Top lawmakers on the Senate Armed Services Committee have warned that it must, because the more quickly the rebels win their battle, the better it is for US interests.
“Because we have refused to provide the rebels the assistance that would tip the military balance decisively against [Syrian President Bashar al] Assad, the United States is increasingly seen across the Middle East as acquiescing to the continued slaughter of Arab and Muslim civilians,” wrote Republican Sens. John McCain of Arizona and Lindsey Graham of South Carolina and Independent Sen. Joseph Lieberman of Connecticut.
They concluded in their letter, “This reluctance to lead will, we fear – like our failure to stop the slaughter of the Kurds and Shiites under Saddam Hussein in Iraq or of the Tutsis in Rwanda – haunt our nation for years to come.”
Their reasons for intervention go beyond the purely philanthropic.
The US has “significant” national-security interests at stake in Syria, the lawmakers argue – interests, they add, that considerably surpass those in Libya.
“These include preventing the use or transfer of the regime’s massive chemical- and biological-weapons stockpiles – a real and growing danger – and ensuring that Al Qaeda and its violent brethren are unable to secure a new foothold in the heart of the Middle East,” they said.
Yet before deciding whether or not to intervene, James Dobbins, a Pentagon adviser and director of International and Defense Policy Center at the RAND Corp., said that policymakers should answer a couple of key questions: “Has the violence reached a level that both justifies and provides broad international support for intervention? Is there a reasonable prospect that such an intervention could succeed in ending the fighting on acceptable terms?”
Unless the answers to these questions are yes, he said in testimony earlier this month before the Senate Foreign Relations Committee, “external military intervention to stop the fighting is unlikely.”
That said, sufficient justification for military intervention does not automatically translate into practical feasibility, he added: “Peace-enforcement operations in Syria would be quite demanding.”
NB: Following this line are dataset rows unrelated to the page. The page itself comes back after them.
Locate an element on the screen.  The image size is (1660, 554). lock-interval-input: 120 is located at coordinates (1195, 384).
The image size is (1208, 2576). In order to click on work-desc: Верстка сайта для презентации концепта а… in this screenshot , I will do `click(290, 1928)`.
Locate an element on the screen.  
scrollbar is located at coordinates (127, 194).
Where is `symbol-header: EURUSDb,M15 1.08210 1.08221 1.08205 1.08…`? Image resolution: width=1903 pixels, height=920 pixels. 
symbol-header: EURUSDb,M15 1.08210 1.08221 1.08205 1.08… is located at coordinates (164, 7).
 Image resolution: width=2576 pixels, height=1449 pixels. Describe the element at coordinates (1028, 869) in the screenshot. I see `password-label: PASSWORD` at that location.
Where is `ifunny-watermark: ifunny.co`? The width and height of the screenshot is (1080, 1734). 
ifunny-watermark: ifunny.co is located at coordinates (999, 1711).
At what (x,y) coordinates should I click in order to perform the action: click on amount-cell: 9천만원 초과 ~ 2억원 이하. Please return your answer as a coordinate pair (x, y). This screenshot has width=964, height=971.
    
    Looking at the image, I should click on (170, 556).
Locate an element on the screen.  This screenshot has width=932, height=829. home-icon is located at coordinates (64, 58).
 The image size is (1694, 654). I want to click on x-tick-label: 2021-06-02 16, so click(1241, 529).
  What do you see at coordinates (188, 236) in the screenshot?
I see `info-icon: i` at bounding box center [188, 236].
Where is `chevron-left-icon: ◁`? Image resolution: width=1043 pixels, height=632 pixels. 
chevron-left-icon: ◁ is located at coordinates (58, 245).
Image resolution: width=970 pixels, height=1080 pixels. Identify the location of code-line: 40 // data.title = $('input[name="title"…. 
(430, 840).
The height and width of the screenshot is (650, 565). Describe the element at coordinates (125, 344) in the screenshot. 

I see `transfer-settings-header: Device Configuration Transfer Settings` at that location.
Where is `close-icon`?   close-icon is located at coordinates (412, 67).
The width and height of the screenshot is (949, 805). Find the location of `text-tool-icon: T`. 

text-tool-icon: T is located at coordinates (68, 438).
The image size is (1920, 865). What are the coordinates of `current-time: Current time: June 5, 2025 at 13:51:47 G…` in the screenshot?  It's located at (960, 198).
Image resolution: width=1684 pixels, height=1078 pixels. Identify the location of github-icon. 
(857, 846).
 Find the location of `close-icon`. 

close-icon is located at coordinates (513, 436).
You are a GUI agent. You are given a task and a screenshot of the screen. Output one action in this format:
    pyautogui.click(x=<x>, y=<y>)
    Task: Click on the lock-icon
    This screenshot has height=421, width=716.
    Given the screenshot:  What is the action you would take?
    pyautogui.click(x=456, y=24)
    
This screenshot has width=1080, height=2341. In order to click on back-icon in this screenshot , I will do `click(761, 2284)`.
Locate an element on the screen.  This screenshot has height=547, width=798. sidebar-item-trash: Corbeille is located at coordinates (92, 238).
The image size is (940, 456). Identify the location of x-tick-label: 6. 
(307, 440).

That’s because Syria “has a reasonably well-equipped and, so far, largely loyal army, relatively modern air defenses, and a large arsenal of chemical weapons,” Mr. Dobbins warned. “It has at least one ally, Iran, and some support from Russia.”
As a result, “I do not think that the United States should get out in front of the Syrian opposition, the Arab League, the major regional powers, and its European allies in publicly championing [intervention]," Dobbins said. “But I do believe that still-escalating violence in Syria will generate more serious consideration of an external intervention in each of these quarters. I believe the United States should not resist such a flow, but instead begin quietly trying to channel it, as the Obama administration ultimately did with respect to Libya.”
Indeed, the Obama administration’s intervention in Libya has become a model that even Republican lawmakers point to as a quintessential symbol of US military success.
What’s more, the US relationships “with armed groups inside Syria now will be indispensable going forward,” the three senators added.
For this reason, they suggest a US military strategy of reinforcing de facto rebel safe zones in some parts of Syria. “This would not require any US troops on the ground but could involve limited use of our airpower and other unique US assets,” they wrote.
Yet deepening US involvement would also mean, they acknowledged, accepting no small US military risks “in the profoundly complex and vicious conflict.”